Search the data below, and report every line in which "Viewport" occurs.

--- Data for this task ---

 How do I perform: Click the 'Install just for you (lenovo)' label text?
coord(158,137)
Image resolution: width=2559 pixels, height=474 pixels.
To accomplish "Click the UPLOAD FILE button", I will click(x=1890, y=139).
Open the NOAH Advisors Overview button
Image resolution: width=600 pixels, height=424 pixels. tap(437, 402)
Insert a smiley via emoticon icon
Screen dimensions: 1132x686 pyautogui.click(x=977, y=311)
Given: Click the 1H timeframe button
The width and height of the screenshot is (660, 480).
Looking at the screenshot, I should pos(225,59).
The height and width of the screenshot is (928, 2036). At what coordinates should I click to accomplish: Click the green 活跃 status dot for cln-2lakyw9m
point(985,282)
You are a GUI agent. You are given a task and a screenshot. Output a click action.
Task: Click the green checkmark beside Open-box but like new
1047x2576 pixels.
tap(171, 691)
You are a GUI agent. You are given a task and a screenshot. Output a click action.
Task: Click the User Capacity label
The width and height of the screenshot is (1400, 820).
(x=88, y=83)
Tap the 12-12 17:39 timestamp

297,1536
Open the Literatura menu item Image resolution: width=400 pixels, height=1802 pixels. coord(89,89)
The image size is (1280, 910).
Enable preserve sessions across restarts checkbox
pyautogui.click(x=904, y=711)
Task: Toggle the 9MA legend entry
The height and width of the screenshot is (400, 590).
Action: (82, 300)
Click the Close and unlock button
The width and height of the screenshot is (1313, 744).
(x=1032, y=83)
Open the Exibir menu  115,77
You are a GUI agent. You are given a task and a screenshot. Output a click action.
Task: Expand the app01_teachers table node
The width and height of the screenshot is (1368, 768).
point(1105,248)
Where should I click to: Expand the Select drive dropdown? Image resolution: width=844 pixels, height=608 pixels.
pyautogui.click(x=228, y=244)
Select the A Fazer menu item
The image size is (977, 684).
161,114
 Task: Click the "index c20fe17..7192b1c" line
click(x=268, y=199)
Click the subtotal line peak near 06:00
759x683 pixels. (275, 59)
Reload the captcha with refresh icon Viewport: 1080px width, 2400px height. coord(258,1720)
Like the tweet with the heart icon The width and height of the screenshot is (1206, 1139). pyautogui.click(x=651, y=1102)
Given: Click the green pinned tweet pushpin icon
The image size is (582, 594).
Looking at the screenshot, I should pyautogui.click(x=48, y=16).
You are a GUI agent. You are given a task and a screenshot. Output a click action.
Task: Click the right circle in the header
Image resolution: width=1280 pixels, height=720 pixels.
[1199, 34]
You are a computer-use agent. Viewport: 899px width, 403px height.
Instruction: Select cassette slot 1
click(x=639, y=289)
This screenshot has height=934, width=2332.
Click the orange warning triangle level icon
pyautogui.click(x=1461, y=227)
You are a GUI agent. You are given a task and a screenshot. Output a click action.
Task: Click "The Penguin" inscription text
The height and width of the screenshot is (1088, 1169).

---

Solved exercise:
Reload the captcha with refresh icon Viewport: 1080px width, 2400px height. coord(258,1720)
You are a computer-use agent. Viewport: 899px width, 403px height.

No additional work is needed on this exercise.